# Aim of the exercise
A faithful copy of the whole listing is required.

━━ Task material

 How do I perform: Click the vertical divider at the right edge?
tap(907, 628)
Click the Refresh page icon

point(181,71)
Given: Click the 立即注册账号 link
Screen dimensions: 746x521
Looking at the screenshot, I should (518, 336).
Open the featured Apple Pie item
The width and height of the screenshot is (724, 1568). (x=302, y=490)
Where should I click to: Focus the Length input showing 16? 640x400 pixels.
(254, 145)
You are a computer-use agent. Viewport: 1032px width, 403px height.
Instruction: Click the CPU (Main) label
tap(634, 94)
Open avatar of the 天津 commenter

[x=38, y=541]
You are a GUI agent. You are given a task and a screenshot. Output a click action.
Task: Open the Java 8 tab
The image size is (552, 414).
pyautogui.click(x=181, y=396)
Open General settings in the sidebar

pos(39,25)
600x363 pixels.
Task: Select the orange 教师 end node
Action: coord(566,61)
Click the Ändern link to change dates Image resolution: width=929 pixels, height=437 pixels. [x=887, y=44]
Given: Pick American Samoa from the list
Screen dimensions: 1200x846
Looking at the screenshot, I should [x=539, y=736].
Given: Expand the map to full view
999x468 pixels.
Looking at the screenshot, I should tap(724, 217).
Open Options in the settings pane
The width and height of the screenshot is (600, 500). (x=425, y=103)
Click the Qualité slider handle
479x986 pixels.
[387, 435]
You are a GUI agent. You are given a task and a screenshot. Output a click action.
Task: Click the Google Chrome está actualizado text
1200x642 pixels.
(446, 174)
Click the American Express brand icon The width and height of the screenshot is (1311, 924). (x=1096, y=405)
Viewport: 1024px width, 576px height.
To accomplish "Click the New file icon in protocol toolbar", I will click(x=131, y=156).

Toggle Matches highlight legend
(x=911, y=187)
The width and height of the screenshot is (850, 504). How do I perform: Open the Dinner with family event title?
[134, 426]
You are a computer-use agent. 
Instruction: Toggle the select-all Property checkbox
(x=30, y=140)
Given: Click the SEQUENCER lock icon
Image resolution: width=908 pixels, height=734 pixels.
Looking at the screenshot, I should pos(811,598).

━━━━

# Reply to the task
 How do I perform: Click the vertical divider at the right edge?
tap(907, 628)
Click the Refresh page icon

point(181,71)
Given: Click the 立即注册账号 link
Screen dimensions: 746x521
Looking at the screenshot, I should (518, 336).
Open the featured Apple Pie item
The width and height of the screenshot is (724, 1568). (x=302, y=490)
Where should I click to: Focus the Length input showing 16? 640x400 pixels.
(254, 145)
You are a computer-use agent. Viewport: 1032px width, 403px height.
Instruction: Click the CPU (Main) label
tap(634, 94)
Open avatar of the 天津 commenter

[x=38, y=541]
You are a GUI agent. You are given a task and a screenshot. Output a click action.
Task: Open the Java 8 tab
The image size is (552, 414).
pyautogui.click(x=181, y=396)
Open General settings in the sidebar

pos(39,25)
600x363 pixels.
Task: Select the orange 教师 end node
Action: coord(566,61)
Click the Ändern link to change dates Image resolution: width=929 pixels, height=437 pixels. [x=887, y=44]
Given: Pick American Samoa from the list
Screen dimensions: 1200x846
Looking at the screenshot, I should [x=539, y=736].
Given: Expand the map to full view
999x468 pixels.
Looking at the screenshot, I should tap(724, 217).
Open Options in the settings pane
The width and height of the screenshot is (600, 500). (x=425, y=103)
Click the Qualité slider handle
479x986 pixels.
[387, 435]
You are a GUI agent. You are given a task and a screenshot. Output a click action.
Task: Click the Google Chrome está actualizado text
1200x642 pixels.
(446, 174)
Click the American Express brand icon The width and height of the screenshot is (1311, 924). (x=1096, y=405)
Viewport: 1024px width, 576px height.
To accomplish "Click the New file icon in protocol toolbar", I will click(x=131, y=156).

Toggle Matches highlight legend
(x=911, y=187)
The width and height of the screenshot is (850, 504). How do I perform: Open the Dinner with family event title?
[134, 426]
You are a computer-use agent. 
Instruction: Toggle the select-all Property checkbox
(x=30, y=140)
Given: Click the SEQUENCER lock icon
Image resolution: width=908 pixels, height=734 pixels.
Looking at the screenshot, I should pos(811,598).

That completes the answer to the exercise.